- Written task -
Put the entries from the line with "The width and" through the end of the entries into a CSV with the columns instruction and location. Give one row per entry, with its text and its answer each in a quoted field, replace line breaks with spaces, and leave out the pictures.

(Items from a data source)
::::::::::

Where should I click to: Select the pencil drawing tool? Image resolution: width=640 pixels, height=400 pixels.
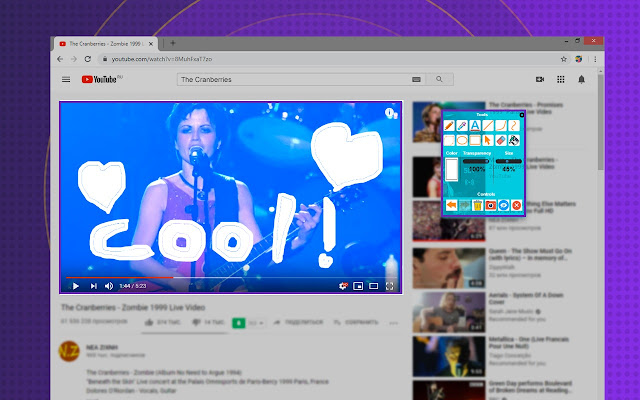click(449, 126)
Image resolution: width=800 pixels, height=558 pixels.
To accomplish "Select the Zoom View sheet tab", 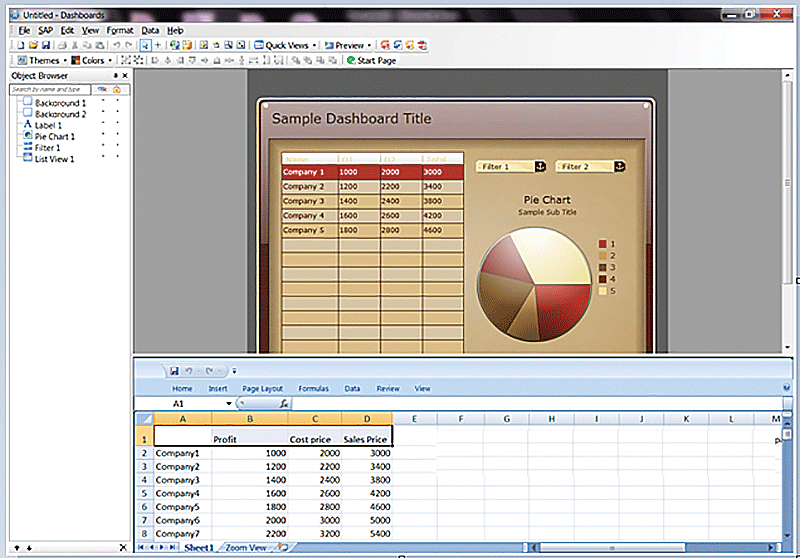I will tap(246, 548).
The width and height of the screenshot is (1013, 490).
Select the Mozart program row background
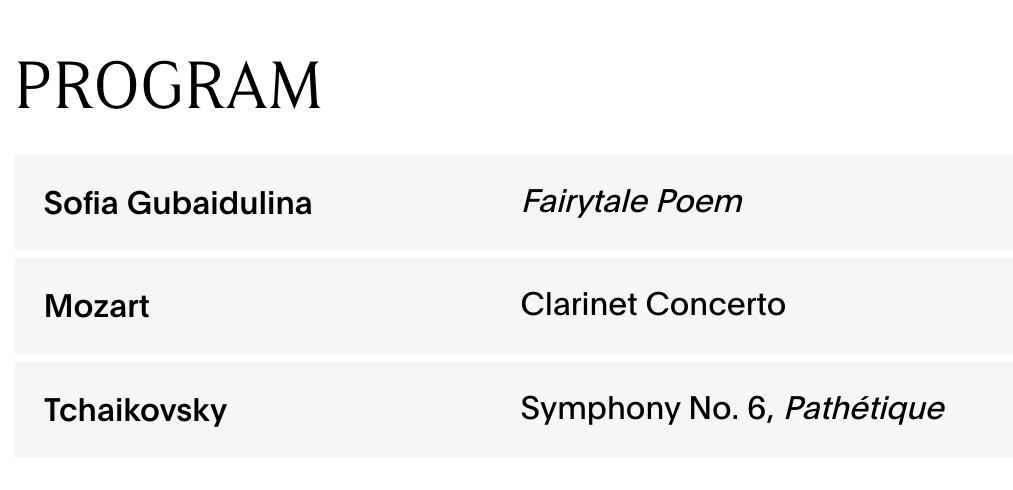(514, 306)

::::::::::

- Problem solution -
instruction,location
"The width and height of the screenshot is (1013, 490). Select the Mozart program row background","(514, 306)"